[Data records]
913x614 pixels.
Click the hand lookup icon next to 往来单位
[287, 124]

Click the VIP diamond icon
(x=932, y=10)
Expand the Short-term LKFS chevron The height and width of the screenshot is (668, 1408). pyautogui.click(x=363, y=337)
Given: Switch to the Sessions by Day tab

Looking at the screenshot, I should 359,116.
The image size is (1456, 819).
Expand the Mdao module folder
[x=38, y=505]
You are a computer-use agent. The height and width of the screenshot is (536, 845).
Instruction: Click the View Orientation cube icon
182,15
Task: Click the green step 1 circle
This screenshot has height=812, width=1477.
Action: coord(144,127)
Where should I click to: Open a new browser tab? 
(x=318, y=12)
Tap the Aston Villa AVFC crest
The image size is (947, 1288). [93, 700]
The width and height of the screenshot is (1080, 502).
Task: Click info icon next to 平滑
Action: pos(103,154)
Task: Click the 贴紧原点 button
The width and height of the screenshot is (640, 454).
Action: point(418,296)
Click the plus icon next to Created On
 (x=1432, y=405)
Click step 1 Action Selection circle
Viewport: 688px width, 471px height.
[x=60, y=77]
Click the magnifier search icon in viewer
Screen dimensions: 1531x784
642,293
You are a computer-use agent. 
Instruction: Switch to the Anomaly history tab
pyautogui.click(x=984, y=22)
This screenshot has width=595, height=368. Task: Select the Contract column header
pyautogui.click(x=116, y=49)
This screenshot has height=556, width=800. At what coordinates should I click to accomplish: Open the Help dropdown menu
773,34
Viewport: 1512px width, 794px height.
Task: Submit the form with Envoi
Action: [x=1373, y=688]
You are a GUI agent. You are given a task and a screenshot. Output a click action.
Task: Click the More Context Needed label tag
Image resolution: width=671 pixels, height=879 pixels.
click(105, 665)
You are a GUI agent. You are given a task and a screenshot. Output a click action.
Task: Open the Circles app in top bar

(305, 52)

(EXERCISE GOAL):
Lay out the rows above as a numbered list, one line per entry, skipping any blank lines.

(OUTPUT BELOW):
1. 913x614 pixels.
2. Click the hand lookup icon next to 往来单位
3. [287, 124]
4. Click the VIP diamond icon
5. (x=932, y=10)
6. Expand the Short-term LKFS chevron The height and width of the screenshot is (668, 1408). pyautogui.click(x=363, y=337)
7. Given: Switch to the Sessions by Day tab
8. Looking at the screenshot, I should 359,116.
9. The image size is (1456, 819).
10. Expand the Mdao module folder
11. [x=38, y=505]
12. You are a computer-use agent. The height and width of the screenshot is (536, 845).
13. Instruction: Click the View Orientation cube icon
14. 182,15
15. Task: Click the green step 1 circle
16. This screenshot has height=812, width=1477.
17. Action: coord(144,127)
18. Where should I click to: Open a new browser tab? 
19. (x=318, y=12)
20. Tap the Aston Villa AVFC crest
21. The image size is (947, 1288). [93, 700]
22. The width and height of the screenshot is (1080, 502).
23. Task: Click info icon next to 平滑
24. Action: pos(103,154)
25. Task: Click the 贴紧原点 button
26. The width and height of the screenshot is (640, 454).
27. Action: point(418,296)
28. Click the plus icon next to Created On
29.  (x=1432, y=405)
30. Click step 1 Action Selection circle
31. Viewport: 688px width, 471px height.
32. [x=60, y=77]
33. Click the magnifier search icon in viewer
34. Screen dimensions: 1531x784
35. 642,293
36. You are a computer-use agent. 
37. Instruction: Switch to the Anomaly history tab
38. pyautogui.click(x=984, y=22)
39. This screenshot has width=595, height=368. Task: Select the Contract column header
40. pyautogui.click(x=116, y=49)
41. This screenshot has height=556, width=800. At what coordinates should I click to accomplish: Open the Help dropdown menu
42. 773,34
43. Viewport: 1512px width, 794px height.
44. Task: Submit the form with Envoi
45. Action: [x=1373, y=688]
46. You are a GUI agent. You are given a task and a screenshot. Output a click action.
47. Task: Click the More Context Needed label tag
48. Image resolution: width=671 pixels, height=879 pixels.
49. click(105, 665)
50. You are a GUI agent. You are given a task and a screenshot. Output a click action.
51. Task: Open the Circles app in top bar
52. (305, 52)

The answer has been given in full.